A First Manic Episode (FME) can evolve differently and some patients remain chronically ill (Poor Outcome Manic Syndrome = POMS). Even, the majority of subsequent episodes reoccur over the time; few studies have looked at the long-term course of a FME. The aim is therefore to look at the longitudinal clinical characteristics of FME in a hospital setting. The subjects, developing POMS, were patients admitted to hospital with at least 2 hospitalizations for mania and having received continuing psychiatric care for ≥ 5 years. The control group subjects were FME patients with only one admission. The data was gathered from hospital discharge summaries for all 472 subjects with FME (age 14–64) admitted to a Quebec regional psychiatric hospital for the first time during a 30 year period (1980-2011).
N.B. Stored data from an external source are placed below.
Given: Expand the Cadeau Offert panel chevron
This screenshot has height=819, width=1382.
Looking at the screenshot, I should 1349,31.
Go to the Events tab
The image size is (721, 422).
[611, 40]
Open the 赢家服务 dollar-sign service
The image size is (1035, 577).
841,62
Amongst all first admitted FME patients, 27% ended up with POMS. A logistic regression analysis indicates the subsequent development of POMS was correlated with younger age, male gender and alcohol misuse at the time of the initial admission to hospital. The historical data available (median=11 years) shows that the diagnosis evolved towards bipolar disorder (76%), schizoaffective disorder (17%) and schizophrenia (6%). The results indicate that development of POMS is an inevitable clinical reality. The influence of alcoholism on the evolution of FME is clearly adverse. It is particularly associated with more manic episodes. The results underline the necessity for concomitant intervention for alcoholism in the presence of FME.